Applications of femtosecond laser ablation for nanoneurosurgery in C. elegans.

Presentation Date: 

Saturday, January 20, 2007


Photonics West 2007 (San Jose, CA)

Presentation Slides: 

We ablate cellular material with submicrometer resolution using tightly-focused, 2-5 nJ femtosecond laser pulses. Due to the nonlinear absorption of laser light, the disruption occurs within the bulk of the sample without incision. The low energy of the pulses minimizes collateral damage. The technique has broad applicability because any optically resolvable structure within the working distance of a high-NA objective can be disrupted. Current applications of this technique include probing cytoskeletal mechanics, imaging brain tissue, and investigating the neurobiology of the nematode worm C. elegans.
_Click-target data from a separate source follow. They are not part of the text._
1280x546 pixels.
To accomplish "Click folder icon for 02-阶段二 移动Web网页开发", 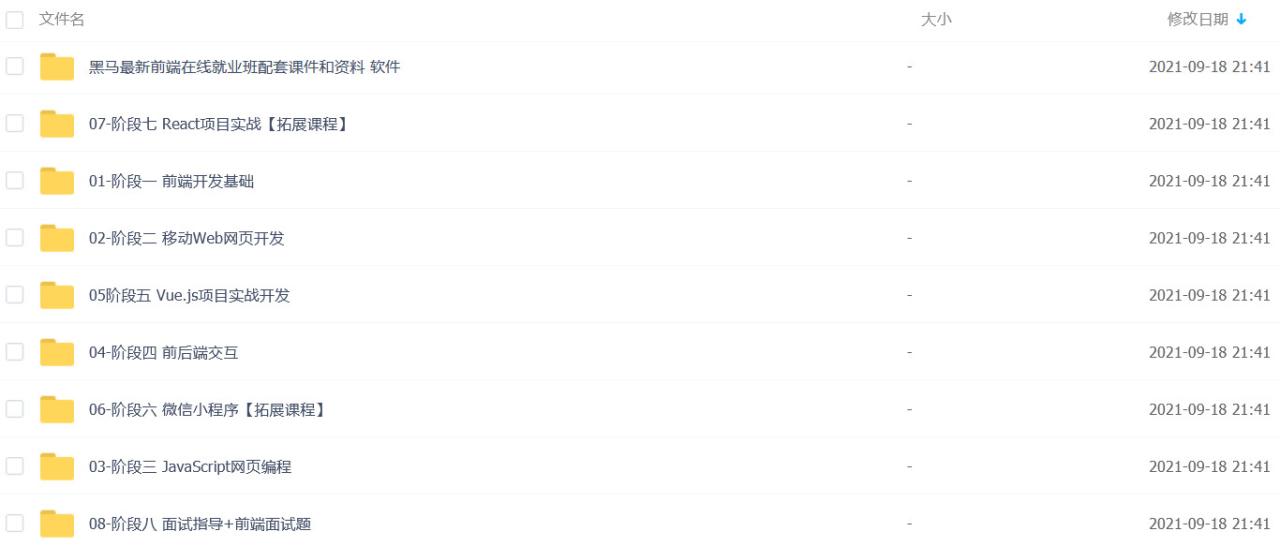I will click(57, 238).
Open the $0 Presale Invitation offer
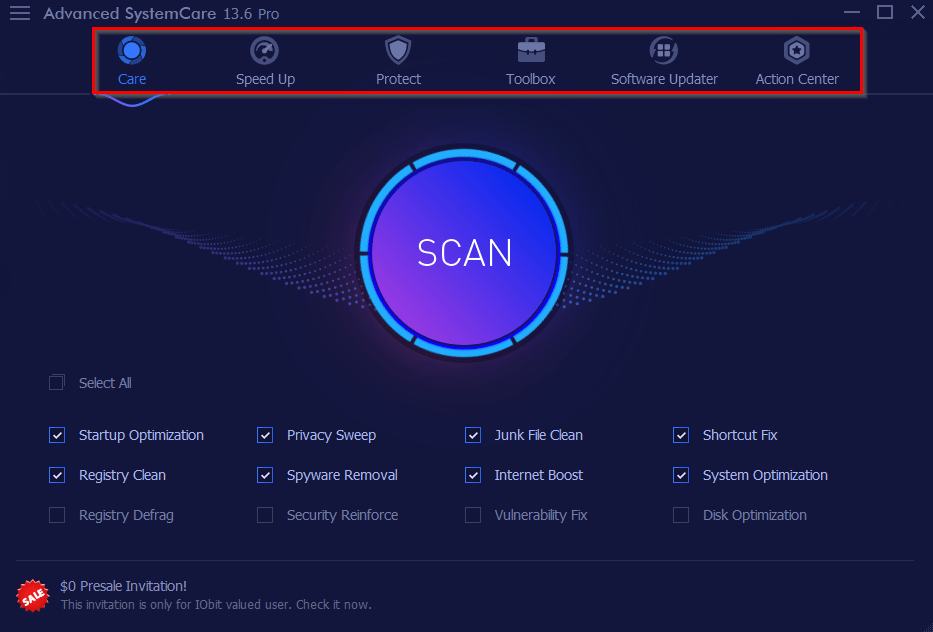Viewport: 933px width, 632px height. [x=123, y=586]
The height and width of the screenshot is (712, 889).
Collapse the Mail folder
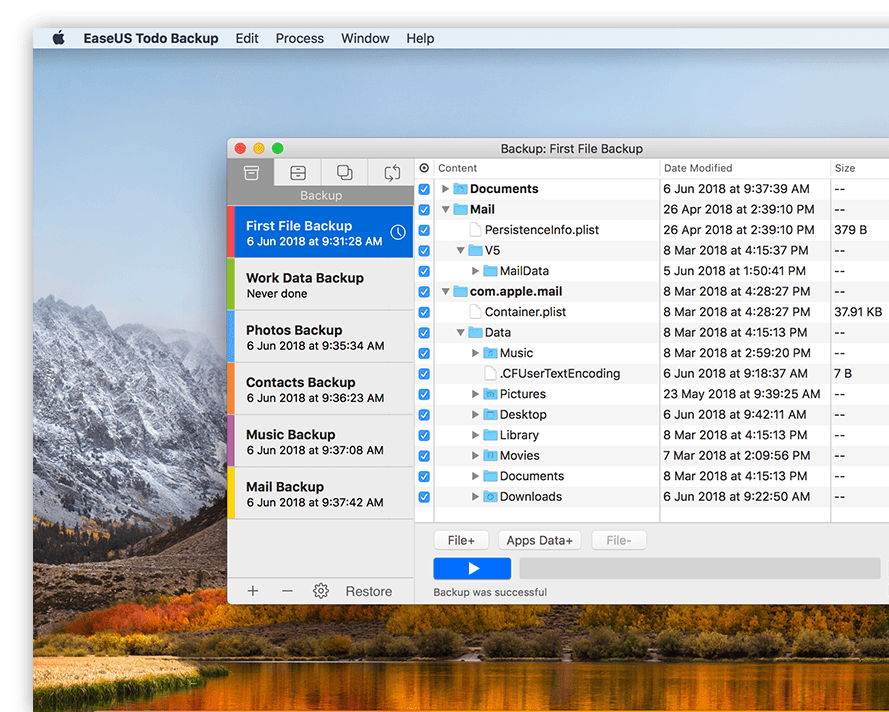(x=445, y=209)
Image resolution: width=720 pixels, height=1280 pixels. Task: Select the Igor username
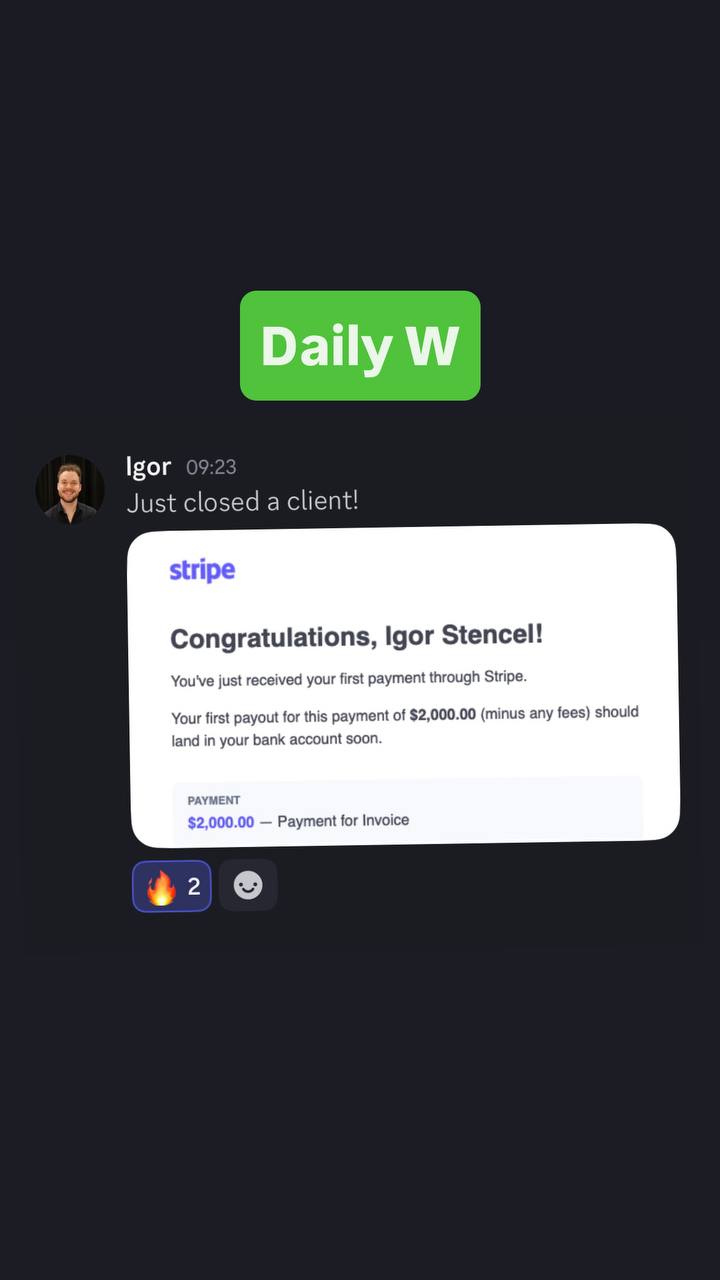148,466
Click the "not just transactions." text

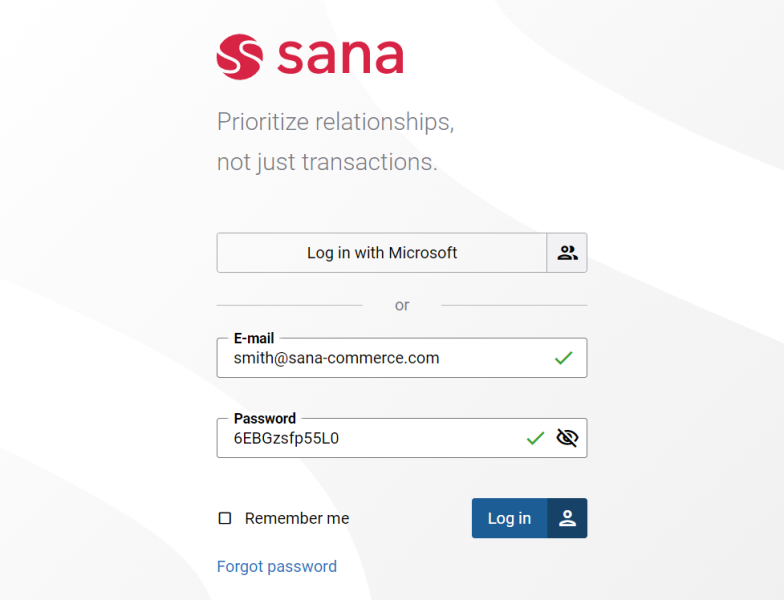327,162
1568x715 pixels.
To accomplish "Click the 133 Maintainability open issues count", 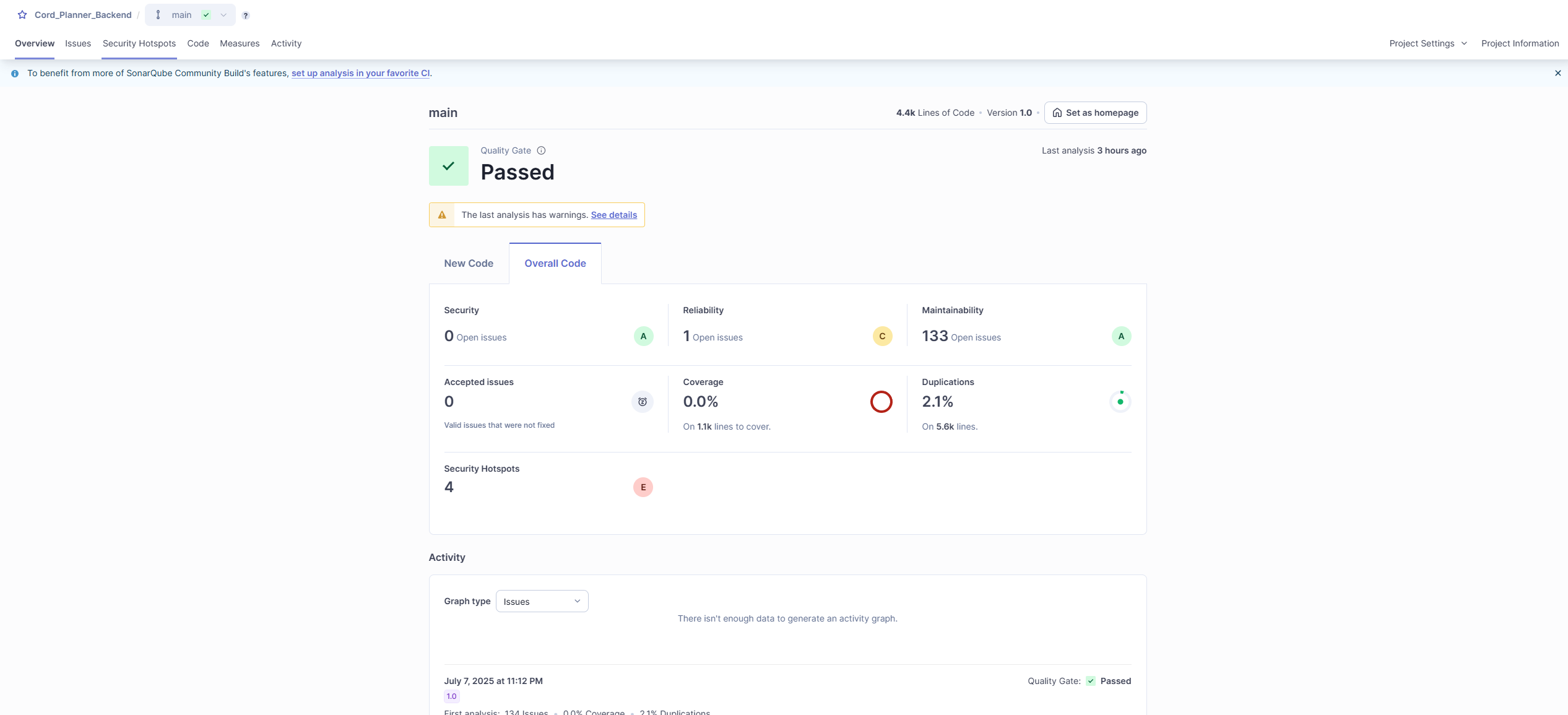I will click(x=935, y=336).
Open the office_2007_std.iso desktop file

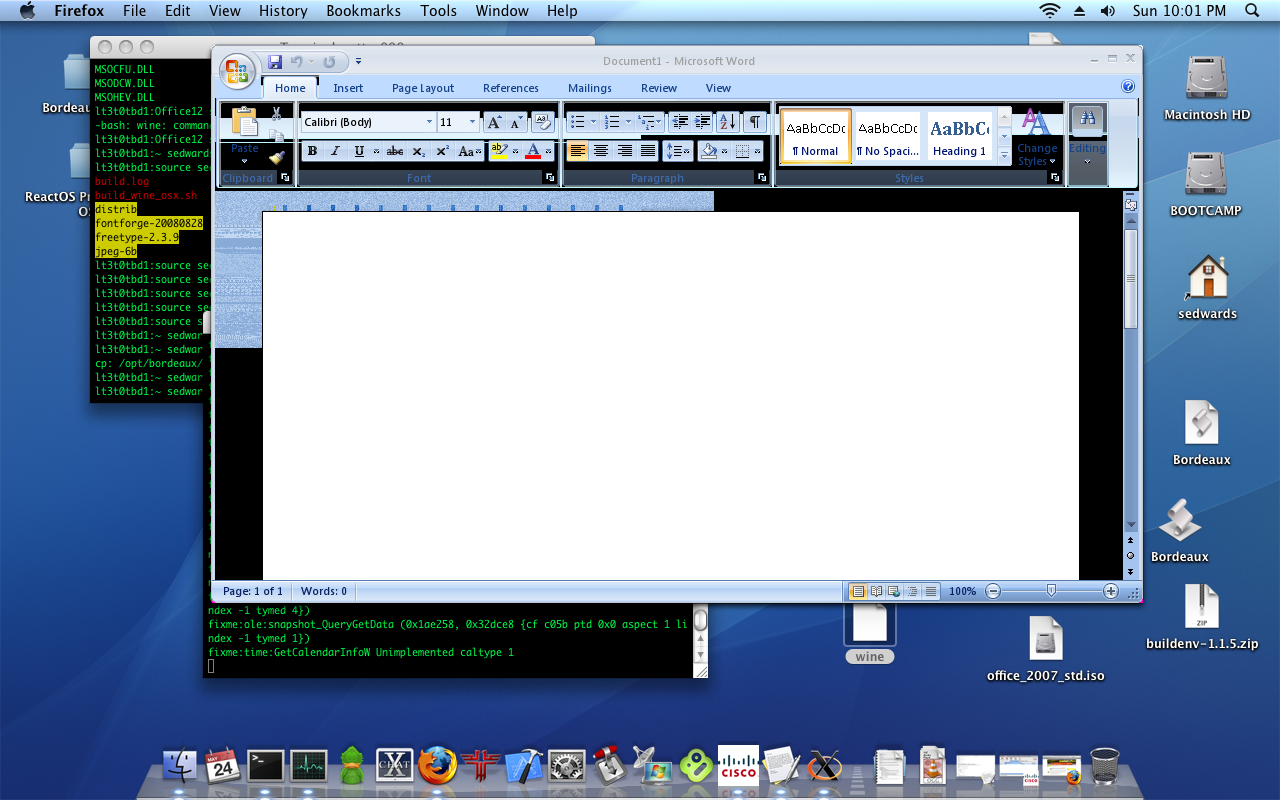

As a demonstration of femtosecond laser ablation in C. elegans, we severed individual dendrites of a thermosensory neuron in the worm without damaging nearby neurons. Quantification of the resulting behavioral deficits identifies the contribution of the dissected structures to normal thermotaxis. A similar dissection of osmosensory dendrites showed a lack of regeneration after surgery, in constrast to a previous report of post-surgery motor axon repair.

Improvements to the technique are aimed at increasing the speed of surgery. The subsequent increase in the number of processed worms or samples will permit the study of subtle behaviors and effects, making the technique useful to an even wider range of researchers.